Several basic principles underlie the theory of plate tectonics. Key concepts include: the lithosphere and the asthenosphere; "plates"; convection; the observation that the most active geology takes place on plate boundaries; and the Wilson Cycle, a concept that describes lifecycles of oceans and continents.
• The earth’s outer shell (crust and upper mantle) consists of cool, brittle rock called the lithosphere.
The ocean and continental lithosphere and the asthenosphere (Diagram by Phyllis Newbill)
Seafloors make up the denser, thinner part of the lithosphere. Continental crust makes up the less dense, thicker part.
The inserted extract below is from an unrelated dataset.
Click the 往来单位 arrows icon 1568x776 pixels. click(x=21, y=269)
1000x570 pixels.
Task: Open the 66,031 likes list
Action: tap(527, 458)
The plastic layer beneath is called the asthenosphere.
• The lithosphere is broken up into separate plates, which include continents and ocean basins.
World map showing the tectonic plates (Diagram courtesy of the United States Geological Survey)
This map shows the locations of the major tectonic plates on the earth’s surface. Note that larger plates include both ocean basins and continents. Plates are made of lithosphere, the earth’s cool, brittle outer rocky shell.
• Plates move by convection currents flowing in the warm, plastic asthenosphere zone beneath the plates.
Convection (Diagram by Phyllis Newbill)
Convection currents are powered by the heat deep within the earth. As material heats up, it becomes less dense and rises near mid-ocean ridges. As the heated material moves farther from the heat source, it cools, becomes more dense, and begins to sink. This cycle of heating and cooling is called a convection current. Convection currents can occur in the solid earth as well as in water and air. For example, convection currents in the atmosphere are what power weather systems.